[Eval][v2][en] Payment service connection pool exhaustion after batch job deploy
service: payment-svccreated: 6/2/2026, 11:48:11 PM
Raw incident context
Time: 14:02 UTC. payment-svc p99 latency jumped from 120ms to 4.8s within ~3 minutes. Error rate climbed from 0.1% to 12% (mostly HTTP 500). Application logs (last 5min): repeated "FATAL: sorry, too many clients already" and "connection refused" from payment-svc → postgres-primary. Postgres metrics: - CPU: 35% (normal) - active_connections: 500 / 500 (max_connections) - waiting_queries: 87 - slow_query_log shows a new query running every 30s: SELECT * FROM ledger_entries WHERE status='pending' (no index on status; full table scan over ~12M rows, ~2.4s per execution) Deploy history: - 13:50 UTC — payment-svc v2.41 shipped. Changelog mentions "added nightly settlement batch (cron: */30 * * * *)" - No infra/DB changes in past 7 days. On-call notes (Slack): - 14:03 — CS reports failed checkout volume rising - 14:04 — Pager: PaymentSvcErrorRateHigh - 14:06 — "DB looks healthy, CPU is fine" (initial mis-diagnosis)
Summary
Payment service (payment-svc) is experiencing a severe outage with p99 latency spiking to 4.8s and 12% error rate due to PostgreSQL connection pool exhaustion caused by a new unindexed query from a recently deployed cron job.
Severity reasoning: User-facing outage: customers report failed checkouts, error rate >1% for >5 min (12% for ~10 min), revenue path broken.
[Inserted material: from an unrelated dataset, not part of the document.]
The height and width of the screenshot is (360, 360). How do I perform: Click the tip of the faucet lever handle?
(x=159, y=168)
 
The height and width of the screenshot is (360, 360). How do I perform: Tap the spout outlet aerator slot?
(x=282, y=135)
This meets SEV1 criteria.
deepseek-chat·prompt v2·output: en·12715ms·1739↑ / 1860↓ tok·$0.00252
Root cause hypotheses
- highNew cron job in payment-svc v2.41 runs an unindexed query (SELECT * FROM ledger_entries WHERE status='pending') every 30s, consuming DB connections and causing connection pool exhaustion.
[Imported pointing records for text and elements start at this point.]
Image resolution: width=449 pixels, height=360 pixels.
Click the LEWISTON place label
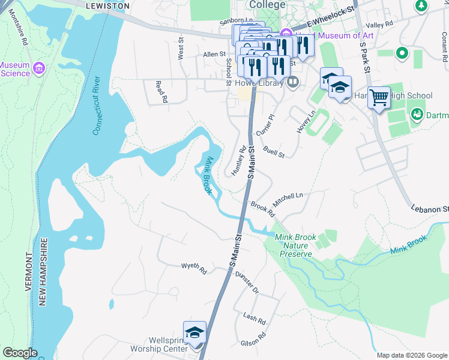[107, 5]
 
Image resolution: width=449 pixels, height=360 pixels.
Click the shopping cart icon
[379, 97]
Evidence: Deploy at 13:50 UTC added cron job; slow query log shows the query taking ~2.4s; active_connections at max (500); app logs show 'too many clients already'.
- mediumConnection pool leak in payment-svc due to a bug in v2.41, causing connections not to be released.
Evidence: Active connections at max; no other changes; but CPU is normal, suggesting connections are idle or waiting.
- lowExternal traffic spike overwhelming payment-svc, causing cascading connection exhaustion.
Evidence: No traffic spike reported; error rate correlates with deploy time; latency increase is consistent with DB bottleneck.
Investigation checklist
- Check the cron job configuration in the new deployment to confirm the query and schedule.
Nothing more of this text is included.